Prompt. Repeat exactly the lines below that lie between the line with "Instruction: Open the" and the line with "Given: Open the All Categories dropdown", counting both of those lines as part of the answer.
BEGIN
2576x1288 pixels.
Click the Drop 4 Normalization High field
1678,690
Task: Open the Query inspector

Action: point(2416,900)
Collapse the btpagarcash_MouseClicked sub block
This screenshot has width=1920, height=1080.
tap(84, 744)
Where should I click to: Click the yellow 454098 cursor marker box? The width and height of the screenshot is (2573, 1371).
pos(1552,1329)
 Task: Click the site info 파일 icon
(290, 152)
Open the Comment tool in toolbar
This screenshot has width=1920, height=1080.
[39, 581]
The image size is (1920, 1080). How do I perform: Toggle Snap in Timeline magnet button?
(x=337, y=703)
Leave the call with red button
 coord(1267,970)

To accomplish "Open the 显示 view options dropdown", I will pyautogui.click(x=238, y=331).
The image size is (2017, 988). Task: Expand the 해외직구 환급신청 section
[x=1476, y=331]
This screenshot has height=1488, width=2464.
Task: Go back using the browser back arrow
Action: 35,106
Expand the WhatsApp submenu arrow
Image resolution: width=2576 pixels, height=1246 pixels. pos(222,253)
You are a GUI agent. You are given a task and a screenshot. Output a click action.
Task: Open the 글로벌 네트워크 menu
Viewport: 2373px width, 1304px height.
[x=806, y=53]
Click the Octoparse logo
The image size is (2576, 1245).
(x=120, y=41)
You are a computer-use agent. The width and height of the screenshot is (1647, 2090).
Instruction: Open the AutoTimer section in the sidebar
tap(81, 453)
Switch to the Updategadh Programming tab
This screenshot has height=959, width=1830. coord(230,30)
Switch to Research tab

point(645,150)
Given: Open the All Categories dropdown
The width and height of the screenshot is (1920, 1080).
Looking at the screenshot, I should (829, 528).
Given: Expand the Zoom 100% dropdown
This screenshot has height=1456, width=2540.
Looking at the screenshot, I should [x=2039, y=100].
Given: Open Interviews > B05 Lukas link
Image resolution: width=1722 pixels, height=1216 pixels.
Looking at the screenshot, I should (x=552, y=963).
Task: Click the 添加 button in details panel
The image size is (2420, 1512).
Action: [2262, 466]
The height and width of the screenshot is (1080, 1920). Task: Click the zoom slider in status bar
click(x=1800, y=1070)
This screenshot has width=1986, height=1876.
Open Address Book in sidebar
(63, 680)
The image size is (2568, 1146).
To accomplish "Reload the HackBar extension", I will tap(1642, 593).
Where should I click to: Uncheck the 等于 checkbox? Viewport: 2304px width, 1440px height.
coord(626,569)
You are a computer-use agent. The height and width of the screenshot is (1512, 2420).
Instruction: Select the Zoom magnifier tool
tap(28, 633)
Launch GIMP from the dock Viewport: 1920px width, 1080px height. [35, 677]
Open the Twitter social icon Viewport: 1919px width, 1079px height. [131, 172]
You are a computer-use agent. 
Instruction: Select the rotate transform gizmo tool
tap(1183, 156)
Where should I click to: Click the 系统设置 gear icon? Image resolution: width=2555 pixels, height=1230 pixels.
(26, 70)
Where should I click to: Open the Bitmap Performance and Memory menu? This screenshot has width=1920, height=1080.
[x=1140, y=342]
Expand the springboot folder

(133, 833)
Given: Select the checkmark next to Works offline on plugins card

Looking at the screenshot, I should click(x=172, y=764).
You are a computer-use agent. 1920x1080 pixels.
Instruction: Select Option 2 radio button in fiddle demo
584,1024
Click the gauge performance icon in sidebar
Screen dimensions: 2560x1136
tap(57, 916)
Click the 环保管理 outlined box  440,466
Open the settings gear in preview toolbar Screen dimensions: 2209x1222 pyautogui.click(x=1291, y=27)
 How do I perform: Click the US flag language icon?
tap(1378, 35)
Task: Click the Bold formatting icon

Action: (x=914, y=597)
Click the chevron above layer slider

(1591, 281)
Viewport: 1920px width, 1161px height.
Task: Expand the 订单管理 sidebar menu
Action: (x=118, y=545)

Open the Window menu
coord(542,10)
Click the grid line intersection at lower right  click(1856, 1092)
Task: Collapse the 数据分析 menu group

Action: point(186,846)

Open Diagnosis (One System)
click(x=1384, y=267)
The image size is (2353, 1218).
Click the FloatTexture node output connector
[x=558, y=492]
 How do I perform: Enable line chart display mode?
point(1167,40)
END
Answer to this task.
Instruction: Open the AutoTimer section in the sidebar
tap(81, 453)
Switch to the Updategadh Programming tab
This screenshot has height=959, width=1830. coord(230,30)
Switch to Research tab

point(645,150)
Given: Open the All Categories dropdown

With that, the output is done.